With recent advances in high resolution array-based comparative genomic hybridization (aCGH), a growing number of 6q tumour suppressor genes (such as GRIK2, HACE1, PRDM1, SESN1, REV3L, PTPRK, TNFAIP3/A20, PARK2, . . . ) have been identified at different loci as potential candidates for specific diseases. However, with the exception of the TNFAIP3 (A20) gene, located at band 6q23 and recently recognized as a tumour suppressor gene of B-lineage lymphomas subsets, no definitive evidence of suppressive activity has been obtained for other 6q gene-locus candidates in separate entities.
In human, BTB and CNC homolog 1, basic leucine zipper transcription factor 2 (BACH2) is located at 6q15. This gene is expressed mostly in the thymus, the spleen and leukocytes and at a lower level in the small intestine and the brain. BACH2 mRNA is notably present in pre-B lymphocytes and expressed up to fourfold more strongly in cord blood (UCB) and naïve CD4+CD45RA+ T cells compared to adult CD4+ T cells.

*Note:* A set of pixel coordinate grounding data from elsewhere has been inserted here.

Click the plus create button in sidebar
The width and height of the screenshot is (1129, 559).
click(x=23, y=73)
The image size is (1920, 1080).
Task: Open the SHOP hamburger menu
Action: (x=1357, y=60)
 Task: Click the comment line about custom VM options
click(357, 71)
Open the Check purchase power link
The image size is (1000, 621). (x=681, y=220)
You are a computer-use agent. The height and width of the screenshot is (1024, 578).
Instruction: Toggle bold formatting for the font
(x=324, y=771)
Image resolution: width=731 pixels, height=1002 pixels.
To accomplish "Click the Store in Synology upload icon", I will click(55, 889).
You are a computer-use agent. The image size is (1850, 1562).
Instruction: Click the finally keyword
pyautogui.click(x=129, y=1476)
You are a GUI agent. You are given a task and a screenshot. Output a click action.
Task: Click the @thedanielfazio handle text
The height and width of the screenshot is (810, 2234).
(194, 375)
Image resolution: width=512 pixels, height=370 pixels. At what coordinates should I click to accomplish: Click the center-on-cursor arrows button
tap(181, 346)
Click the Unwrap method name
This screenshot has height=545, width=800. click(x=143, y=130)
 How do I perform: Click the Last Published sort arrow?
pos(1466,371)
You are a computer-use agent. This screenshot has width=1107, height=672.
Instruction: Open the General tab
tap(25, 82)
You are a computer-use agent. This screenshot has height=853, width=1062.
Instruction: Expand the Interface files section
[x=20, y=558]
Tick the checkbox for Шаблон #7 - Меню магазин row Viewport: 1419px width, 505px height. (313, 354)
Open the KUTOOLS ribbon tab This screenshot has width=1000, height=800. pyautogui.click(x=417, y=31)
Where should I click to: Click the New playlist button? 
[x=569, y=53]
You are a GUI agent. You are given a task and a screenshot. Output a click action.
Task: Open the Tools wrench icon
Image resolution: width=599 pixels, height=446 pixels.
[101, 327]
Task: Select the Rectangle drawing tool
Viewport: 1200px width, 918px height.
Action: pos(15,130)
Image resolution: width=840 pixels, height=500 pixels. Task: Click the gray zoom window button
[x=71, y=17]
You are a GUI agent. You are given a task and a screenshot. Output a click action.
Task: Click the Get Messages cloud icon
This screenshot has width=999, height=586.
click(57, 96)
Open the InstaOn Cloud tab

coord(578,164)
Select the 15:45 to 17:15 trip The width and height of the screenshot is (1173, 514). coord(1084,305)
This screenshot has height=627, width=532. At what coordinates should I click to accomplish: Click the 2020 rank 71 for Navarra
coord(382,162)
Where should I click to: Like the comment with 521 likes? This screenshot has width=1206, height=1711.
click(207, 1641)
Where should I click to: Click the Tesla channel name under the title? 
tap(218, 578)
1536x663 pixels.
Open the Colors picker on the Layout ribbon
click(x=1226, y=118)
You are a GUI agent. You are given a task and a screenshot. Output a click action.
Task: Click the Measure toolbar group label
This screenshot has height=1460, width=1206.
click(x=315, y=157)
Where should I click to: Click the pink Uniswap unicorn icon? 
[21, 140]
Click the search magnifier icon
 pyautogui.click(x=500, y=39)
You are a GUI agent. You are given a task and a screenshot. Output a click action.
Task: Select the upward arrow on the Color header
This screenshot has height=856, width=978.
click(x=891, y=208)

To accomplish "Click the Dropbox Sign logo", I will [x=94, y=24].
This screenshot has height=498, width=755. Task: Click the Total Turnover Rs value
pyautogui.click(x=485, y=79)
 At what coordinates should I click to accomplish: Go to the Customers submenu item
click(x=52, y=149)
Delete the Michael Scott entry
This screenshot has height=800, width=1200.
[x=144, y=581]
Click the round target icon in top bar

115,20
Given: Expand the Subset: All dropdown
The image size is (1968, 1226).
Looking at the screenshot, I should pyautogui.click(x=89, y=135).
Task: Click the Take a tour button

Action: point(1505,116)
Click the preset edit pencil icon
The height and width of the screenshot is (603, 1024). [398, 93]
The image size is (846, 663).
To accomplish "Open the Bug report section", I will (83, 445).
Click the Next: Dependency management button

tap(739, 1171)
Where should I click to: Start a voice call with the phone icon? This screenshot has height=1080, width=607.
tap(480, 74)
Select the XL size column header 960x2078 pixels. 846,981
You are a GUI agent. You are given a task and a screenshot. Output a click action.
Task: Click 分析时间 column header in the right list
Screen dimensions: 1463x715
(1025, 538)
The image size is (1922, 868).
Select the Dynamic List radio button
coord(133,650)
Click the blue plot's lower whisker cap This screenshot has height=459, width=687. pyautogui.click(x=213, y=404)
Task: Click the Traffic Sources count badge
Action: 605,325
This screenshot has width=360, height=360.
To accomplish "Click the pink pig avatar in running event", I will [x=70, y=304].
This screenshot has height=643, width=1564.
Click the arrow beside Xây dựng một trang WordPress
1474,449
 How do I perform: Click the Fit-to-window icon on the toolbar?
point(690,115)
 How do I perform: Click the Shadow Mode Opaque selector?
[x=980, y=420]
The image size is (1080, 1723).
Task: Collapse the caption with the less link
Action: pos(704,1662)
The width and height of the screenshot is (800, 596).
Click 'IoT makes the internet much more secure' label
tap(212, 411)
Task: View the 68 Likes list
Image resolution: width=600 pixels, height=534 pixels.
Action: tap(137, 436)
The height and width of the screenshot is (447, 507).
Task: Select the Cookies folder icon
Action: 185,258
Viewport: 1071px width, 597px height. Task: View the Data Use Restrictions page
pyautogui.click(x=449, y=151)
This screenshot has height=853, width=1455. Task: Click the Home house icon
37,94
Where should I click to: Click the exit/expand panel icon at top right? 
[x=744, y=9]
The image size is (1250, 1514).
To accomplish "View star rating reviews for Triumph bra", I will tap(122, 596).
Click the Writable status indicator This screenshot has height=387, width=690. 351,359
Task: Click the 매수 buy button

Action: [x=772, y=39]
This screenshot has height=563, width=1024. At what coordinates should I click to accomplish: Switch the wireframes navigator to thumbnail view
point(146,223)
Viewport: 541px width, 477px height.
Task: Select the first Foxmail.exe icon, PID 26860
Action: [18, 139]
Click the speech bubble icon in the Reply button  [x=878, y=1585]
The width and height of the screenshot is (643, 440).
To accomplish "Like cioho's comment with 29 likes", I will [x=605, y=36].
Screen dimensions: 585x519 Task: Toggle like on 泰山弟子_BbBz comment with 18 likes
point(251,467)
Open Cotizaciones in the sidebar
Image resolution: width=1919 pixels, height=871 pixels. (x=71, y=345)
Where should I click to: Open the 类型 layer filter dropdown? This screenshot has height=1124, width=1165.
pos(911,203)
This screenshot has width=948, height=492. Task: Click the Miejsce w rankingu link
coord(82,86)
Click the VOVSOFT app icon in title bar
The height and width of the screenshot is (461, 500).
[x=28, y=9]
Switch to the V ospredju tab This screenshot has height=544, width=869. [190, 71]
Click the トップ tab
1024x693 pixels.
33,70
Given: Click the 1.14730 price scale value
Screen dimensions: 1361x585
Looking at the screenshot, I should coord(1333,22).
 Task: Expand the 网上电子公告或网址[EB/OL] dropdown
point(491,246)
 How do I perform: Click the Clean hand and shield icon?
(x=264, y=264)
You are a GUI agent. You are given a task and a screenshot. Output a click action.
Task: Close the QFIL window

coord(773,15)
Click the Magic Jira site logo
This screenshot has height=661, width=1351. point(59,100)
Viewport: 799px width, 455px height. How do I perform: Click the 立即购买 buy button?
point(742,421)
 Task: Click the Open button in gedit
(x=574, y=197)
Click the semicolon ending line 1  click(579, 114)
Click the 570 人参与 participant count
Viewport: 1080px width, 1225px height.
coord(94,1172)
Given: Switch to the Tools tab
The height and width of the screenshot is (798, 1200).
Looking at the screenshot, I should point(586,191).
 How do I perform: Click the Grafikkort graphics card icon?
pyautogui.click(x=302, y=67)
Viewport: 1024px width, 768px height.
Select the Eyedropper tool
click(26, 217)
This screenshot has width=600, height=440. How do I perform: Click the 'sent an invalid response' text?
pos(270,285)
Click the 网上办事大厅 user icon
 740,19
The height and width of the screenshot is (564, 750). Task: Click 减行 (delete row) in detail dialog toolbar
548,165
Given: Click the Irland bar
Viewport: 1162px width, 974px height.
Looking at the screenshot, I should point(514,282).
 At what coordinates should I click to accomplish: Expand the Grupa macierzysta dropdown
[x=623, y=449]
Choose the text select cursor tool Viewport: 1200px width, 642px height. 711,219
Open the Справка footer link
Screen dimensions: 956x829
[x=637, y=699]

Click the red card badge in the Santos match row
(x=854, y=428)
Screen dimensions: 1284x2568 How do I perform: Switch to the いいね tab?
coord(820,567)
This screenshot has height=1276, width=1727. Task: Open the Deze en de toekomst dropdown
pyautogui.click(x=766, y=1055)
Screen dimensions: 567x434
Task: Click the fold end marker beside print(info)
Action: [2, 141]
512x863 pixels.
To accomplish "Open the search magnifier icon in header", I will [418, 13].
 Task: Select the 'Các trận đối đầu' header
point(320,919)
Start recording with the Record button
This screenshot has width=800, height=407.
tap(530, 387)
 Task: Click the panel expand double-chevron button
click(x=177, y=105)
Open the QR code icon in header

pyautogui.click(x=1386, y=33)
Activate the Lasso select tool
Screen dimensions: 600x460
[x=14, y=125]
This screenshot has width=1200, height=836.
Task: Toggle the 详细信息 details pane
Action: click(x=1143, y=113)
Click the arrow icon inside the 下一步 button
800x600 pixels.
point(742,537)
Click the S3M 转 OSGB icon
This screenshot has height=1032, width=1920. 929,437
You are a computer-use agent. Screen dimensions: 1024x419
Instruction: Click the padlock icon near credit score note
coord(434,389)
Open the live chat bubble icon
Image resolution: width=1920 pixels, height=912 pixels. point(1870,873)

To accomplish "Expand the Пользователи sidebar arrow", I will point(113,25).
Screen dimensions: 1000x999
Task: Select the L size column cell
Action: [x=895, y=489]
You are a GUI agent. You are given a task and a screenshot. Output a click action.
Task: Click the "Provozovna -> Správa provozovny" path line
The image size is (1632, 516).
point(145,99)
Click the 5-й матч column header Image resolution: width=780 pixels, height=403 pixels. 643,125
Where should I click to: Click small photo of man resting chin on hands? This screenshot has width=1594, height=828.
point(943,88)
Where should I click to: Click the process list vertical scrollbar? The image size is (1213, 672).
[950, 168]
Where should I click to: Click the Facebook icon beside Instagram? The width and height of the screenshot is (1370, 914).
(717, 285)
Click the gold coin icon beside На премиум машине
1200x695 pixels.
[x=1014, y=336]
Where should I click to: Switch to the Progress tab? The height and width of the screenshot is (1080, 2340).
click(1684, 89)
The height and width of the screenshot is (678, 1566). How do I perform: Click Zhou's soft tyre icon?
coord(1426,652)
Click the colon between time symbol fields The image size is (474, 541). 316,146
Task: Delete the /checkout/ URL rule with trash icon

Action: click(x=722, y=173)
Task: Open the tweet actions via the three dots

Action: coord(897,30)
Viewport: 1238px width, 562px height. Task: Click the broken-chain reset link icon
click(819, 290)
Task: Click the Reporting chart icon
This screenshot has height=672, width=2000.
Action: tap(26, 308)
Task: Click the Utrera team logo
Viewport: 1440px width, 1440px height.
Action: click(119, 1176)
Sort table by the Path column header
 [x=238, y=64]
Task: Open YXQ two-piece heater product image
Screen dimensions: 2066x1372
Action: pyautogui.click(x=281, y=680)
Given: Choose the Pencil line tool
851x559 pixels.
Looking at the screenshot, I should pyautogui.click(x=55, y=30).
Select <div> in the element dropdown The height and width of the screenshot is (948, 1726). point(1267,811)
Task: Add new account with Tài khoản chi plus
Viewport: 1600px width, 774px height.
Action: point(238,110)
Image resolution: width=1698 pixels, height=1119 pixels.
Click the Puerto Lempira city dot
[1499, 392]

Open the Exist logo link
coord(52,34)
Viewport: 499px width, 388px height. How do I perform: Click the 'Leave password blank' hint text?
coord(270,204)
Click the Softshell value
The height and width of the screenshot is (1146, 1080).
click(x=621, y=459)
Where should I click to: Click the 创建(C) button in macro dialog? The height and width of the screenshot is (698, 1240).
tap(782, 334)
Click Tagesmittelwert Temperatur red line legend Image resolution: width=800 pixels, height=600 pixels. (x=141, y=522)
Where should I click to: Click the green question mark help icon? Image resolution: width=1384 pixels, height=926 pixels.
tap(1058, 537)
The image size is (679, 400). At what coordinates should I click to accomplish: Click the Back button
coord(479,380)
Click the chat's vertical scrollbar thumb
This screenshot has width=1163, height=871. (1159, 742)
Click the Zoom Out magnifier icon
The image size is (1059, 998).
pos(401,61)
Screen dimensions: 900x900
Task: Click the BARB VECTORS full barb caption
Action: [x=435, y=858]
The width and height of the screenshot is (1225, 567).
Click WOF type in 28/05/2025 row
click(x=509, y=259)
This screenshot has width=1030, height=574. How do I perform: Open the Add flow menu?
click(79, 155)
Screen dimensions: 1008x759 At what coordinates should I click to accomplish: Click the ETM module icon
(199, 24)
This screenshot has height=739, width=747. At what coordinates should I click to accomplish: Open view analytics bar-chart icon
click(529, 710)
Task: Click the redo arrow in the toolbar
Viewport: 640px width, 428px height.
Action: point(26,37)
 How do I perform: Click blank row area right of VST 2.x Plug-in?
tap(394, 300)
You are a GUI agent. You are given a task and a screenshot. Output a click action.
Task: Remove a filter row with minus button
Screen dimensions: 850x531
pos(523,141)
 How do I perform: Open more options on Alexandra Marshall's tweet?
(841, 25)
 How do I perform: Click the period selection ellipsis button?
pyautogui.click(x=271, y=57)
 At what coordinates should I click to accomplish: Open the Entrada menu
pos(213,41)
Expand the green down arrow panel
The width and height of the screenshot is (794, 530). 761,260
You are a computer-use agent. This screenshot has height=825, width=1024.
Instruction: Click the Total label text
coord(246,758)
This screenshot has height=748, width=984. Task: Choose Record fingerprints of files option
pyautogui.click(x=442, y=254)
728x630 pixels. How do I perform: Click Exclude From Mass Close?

As measured after immunohistochemical analysis, level 2 expression of BACH2 protein represents a worse prognosis for a particular subset of patients suffering from B-cell lymphoma treated with doxorubicin (with no more disclosure about treatment predictivity). The quantification of BACH2 mRNA in the same subsets of patients shows a reduction in the level 2 group, albeit not reaching statistical significance, pointing to the difficulty of analyses based on mRNA quantification of mixture of cancerous cells with non-neoplastic cells (SAKANE-ISHIKAWA ET AL., J. Clin. Oncol. 2005, 23, 8012-8017) and/or to differences between morphological and merely quantitative methods.